Yes, but does it scale?
Scale is a journey that always leads to a distributed system. But we need to evolve an architecture when pressure, not philosophy, demands it.
You get the pleasure of designing the architecture of a new product. You do research, a lot of research. You find the perfect database, you figure out the architecture, and you host a meeting to make your proposal.
Your team hears you out, and they nod in agreement - you’ve done a good job.
But then someone unmutes and you hear a voice.
“Yes, but does it scale?”
That question, that dreaded question, has haunted me for the better part of my career. In meetings, in Slack threads, in RFCs, in interviews, in chats at the bar after work. I hear it with my morning coffee, and I half-expect my wife to ask me the same when I tell her about my day at home.
“Yes, but does it scale?”
Honestly, I don’t know that much about scale.
My credentials go as far as working on a couple of critical pieces of infrastructure during my time in media. One of them was the service that made the paywalling decisions for every request going through, the other was the central content gateway that fed data to multiple publishers.
I was on-call at the time of the Queen’s passing, and I saw the lines in Graphana go up in real time.
But I haven’t worked at Netflix or Google. I don’t know what it’s like to be under a natural DDoS purely because of your scale. I haven’t had to implement my own storage mechanism because no off-the-shelf solution works for me.

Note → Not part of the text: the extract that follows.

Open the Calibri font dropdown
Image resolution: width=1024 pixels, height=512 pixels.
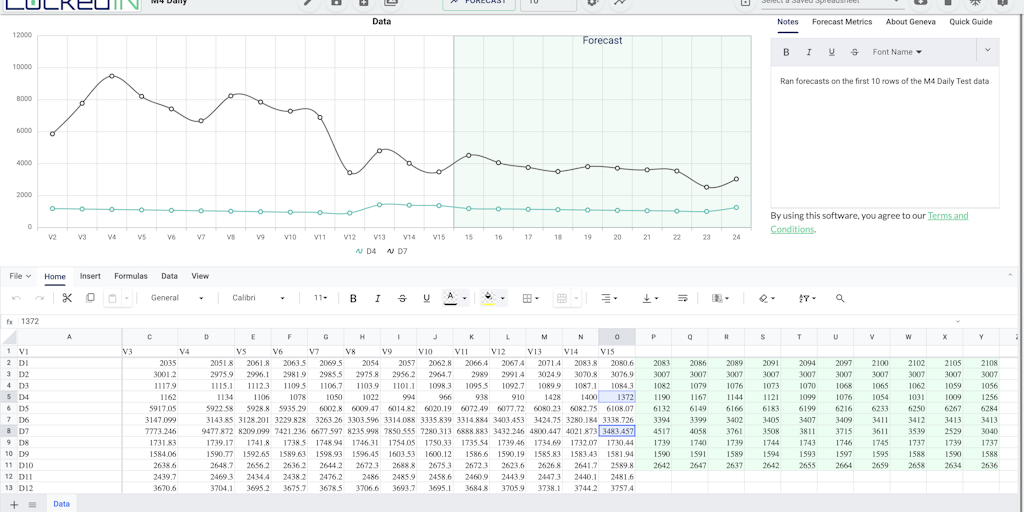(259, 298)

The one thing I do know, though, is that this question rarely has a yes or no answer.
The Levels of Scale
The fact that something works today under its current environment doesn’t mean that it will work tomorrow when things change. Most often, when we discuss scalability, we focus on increased load and whether the current architecture can withstand it.
But an architecture is designed with a current level of scale in mind, and going above it is a matter of rearchitecting the entire system, not just changing one piece of it.

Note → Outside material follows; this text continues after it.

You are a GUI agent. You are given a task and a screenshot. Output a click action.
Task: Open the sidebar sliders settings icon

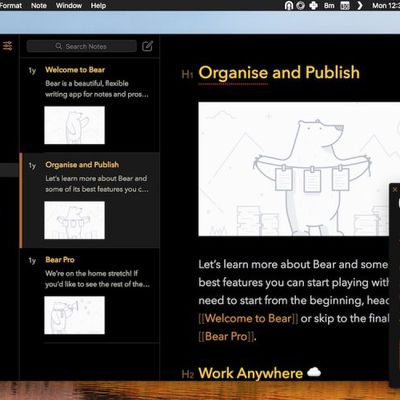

And a change in scale naturally leads us to create a distributed system.
When I worked for startups, we always started with a monolithic application that all engineers worked on - one service that handles all your logic, all your requests. One database to store all your data. In the beginning, scalability is a distant term that you don’t think about.
But after an outage, you learn that your single application server has been running at 80%-100% CPU capacity, utilizing most of its memory, and every time your users unintentionally synchronize, it risks toppling over.

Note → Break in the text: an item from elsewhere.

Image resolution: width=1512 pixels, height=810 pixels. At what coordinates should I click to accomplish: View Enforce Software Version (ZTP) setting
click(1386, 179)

“When we discussed this, you said it would scale!”
Yes, with the environment in which you were working, it would have.
When you were doing mostly I/O operations, Node.js can do a lot of heavy lifting, but you’re no longer doing that. You’re doing some computationally heavy work - looping and parsing large data structures, and the application is starting to get winded.
So you go into your cloud provider’s dashboard, you find the instance size dropdown, and you select a larger one.
You have just scaled vertically - you found a bigger box for your application where it can fit with some room to spare.
A Larger Jump in Scale
You can handle small jumps in scale by pumping more resources into your application.
Whenever possible, I’d always rather take this approach and scale vertically instead of looking for alternatives because it leaves you with a simpler system. A larger instance size for your server or database doesn’t affect its behavior, and it doesn’t change your day-to-day work.
I can’t stress this enough.
Having the entire complexity of your application in a single box and being able to reason about it without including the network in the equation is a blessing that you should take advantage of.
“Simplicity is a great virtue but it requires hard work to achieve it and education to appreciate it. And to make matters worse: complexity sells better.” ― Edsger Wybe Dijkstra
But there comes a moment when this is no longer feasible. There’s only so much memory and CPU you can give to a single service before it starts giving diminishing returns.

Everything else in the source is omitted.